[[ Data extracts, beginning ]]

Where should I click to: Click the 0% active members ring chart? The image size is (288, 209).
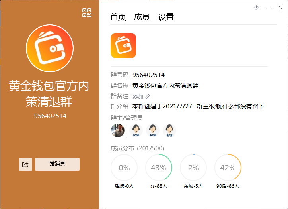tap(124, 168)
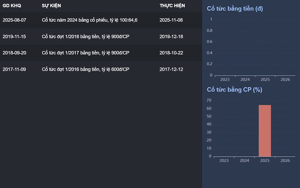Click the GD KHQ column header
This screenshot has width=300, height=188.
pos(12,6)
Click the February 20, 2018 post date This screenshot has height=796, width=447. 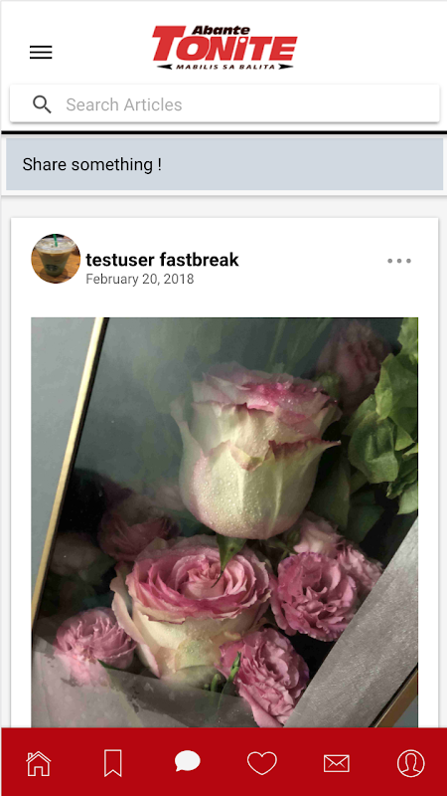[x=140, y=280]

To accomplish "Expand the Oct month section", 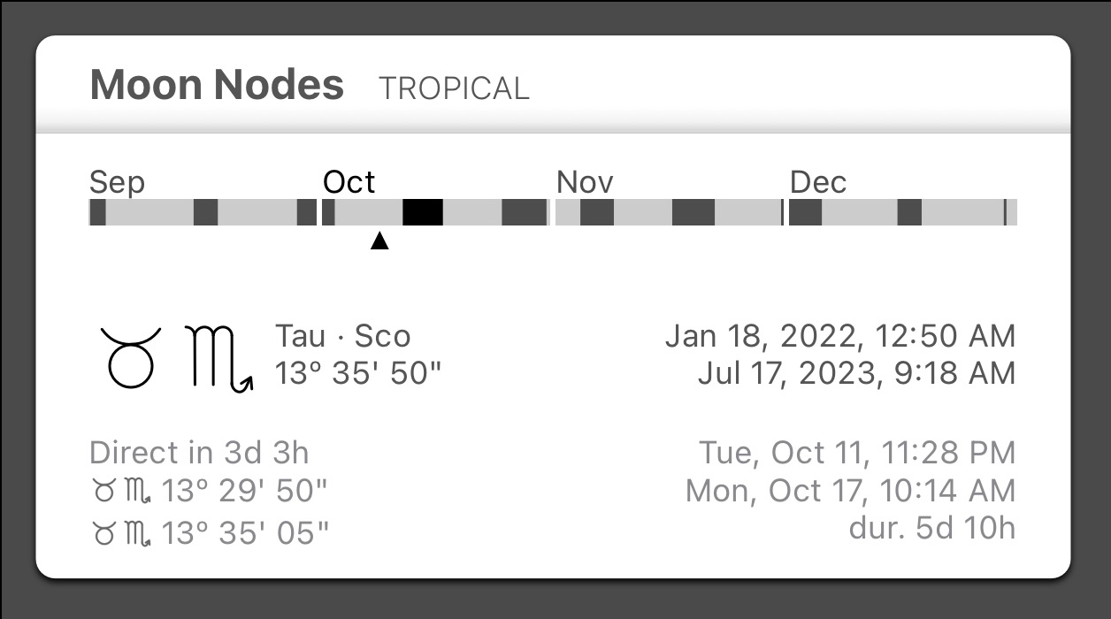I will (350, 182).
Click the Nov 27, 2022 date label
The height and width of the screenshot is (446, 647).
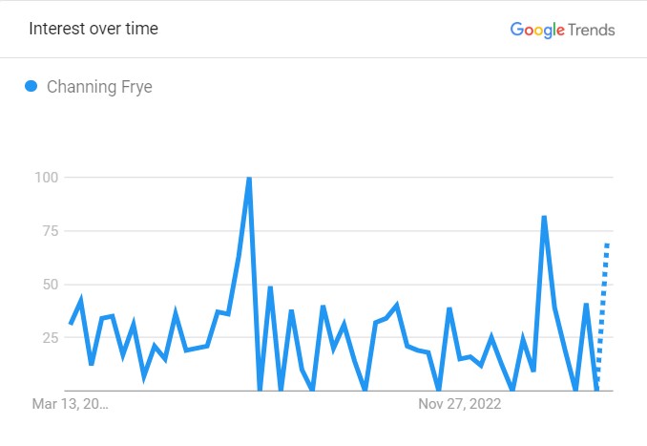point(460,403)
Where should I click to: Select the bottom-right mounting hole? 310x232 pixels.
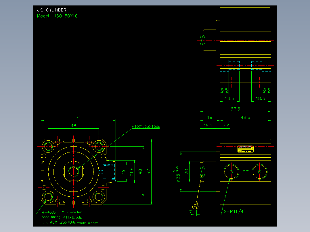click(x=99, y=197)
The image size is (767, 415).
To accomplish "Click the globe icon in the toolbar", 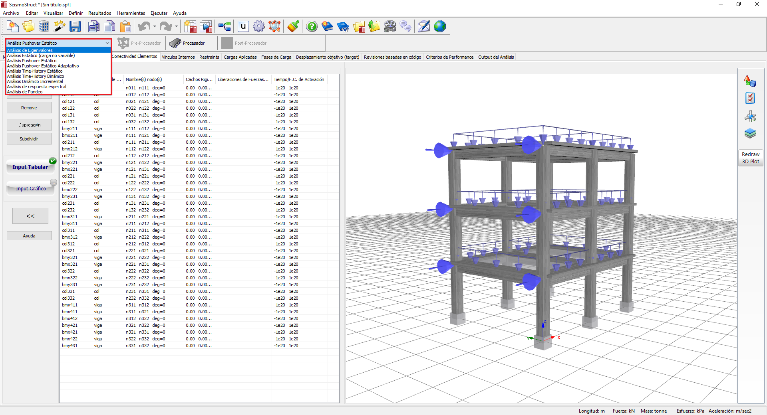I will [x=439, y=27].
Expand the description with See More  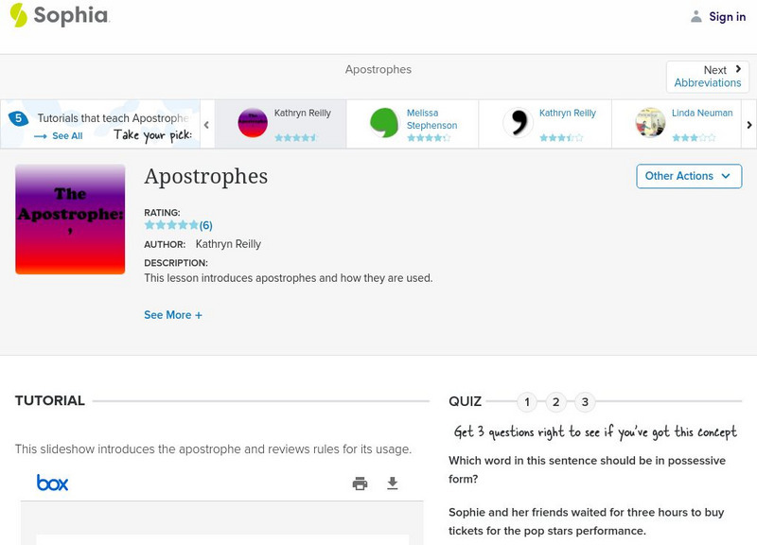[x=173, y=315]
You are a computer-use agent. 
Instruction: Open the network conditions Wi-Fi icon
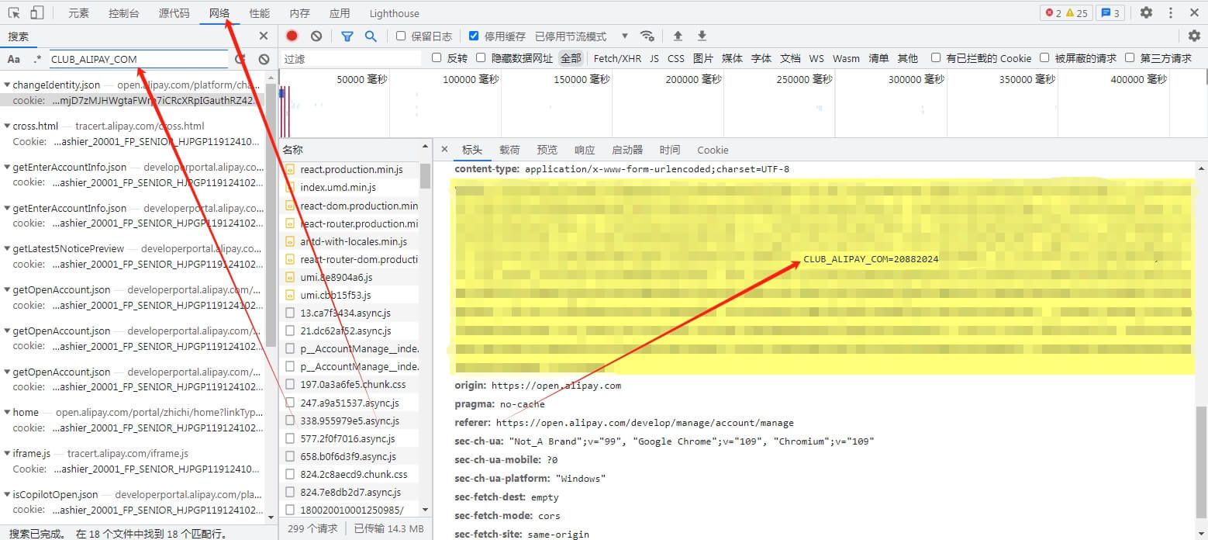click(647, 36)
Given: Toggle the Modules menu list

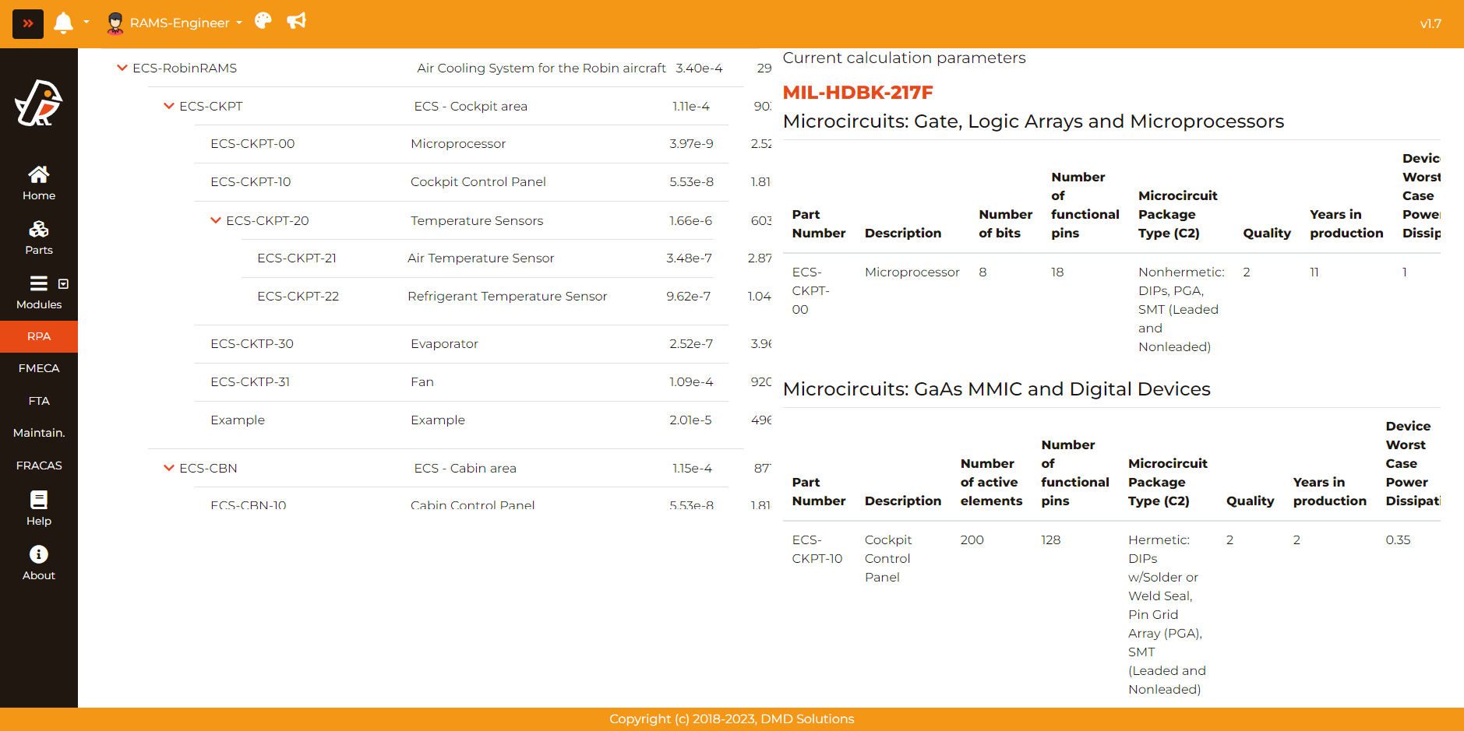Looking at the screenshot, I should (x=39, y=292).
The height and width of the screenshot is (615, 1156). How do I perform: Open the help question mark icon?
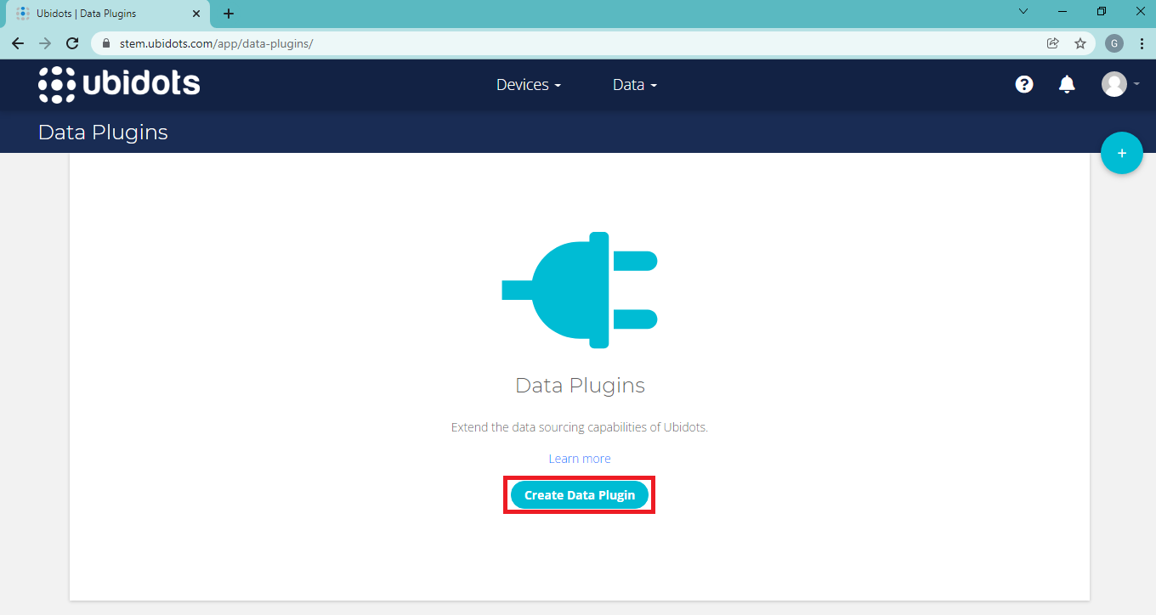(1024, 84)
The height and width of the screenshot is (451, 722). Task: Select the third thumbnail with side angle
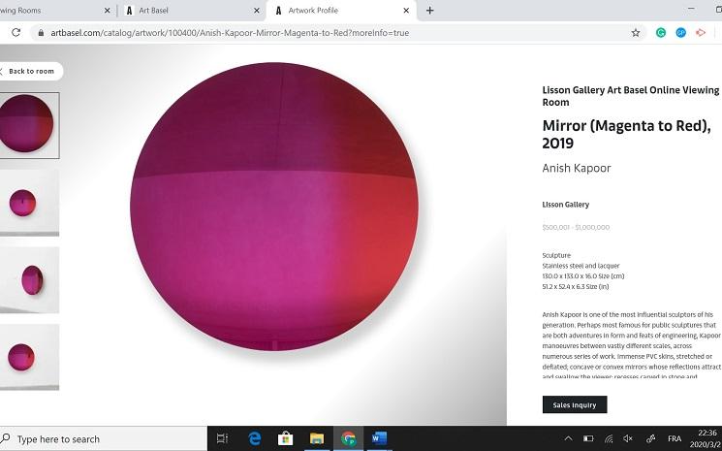[29, 280]
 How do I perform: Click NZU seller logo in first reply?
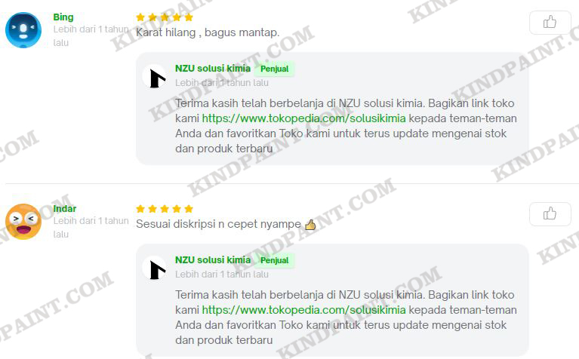point(155,77)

[[ Data extracts, end ]]

— Activity —
Give again, word for word, only the lines from the one with "The height and width of the screenshot is (615, 1156)." through the last line of the entries, both included; no pictures go in the copy.

— Your response —
The height and width of the screenshot is (615, 1156). How do I perform: Open the help question mark icon?
(1024, 84)
The height and width of the screenshot is (451, 722). Task: Select the third thumbnail with side angle
[29, 280]
 How do I perform: Click NZU seller logo in first reply?
point(155,77)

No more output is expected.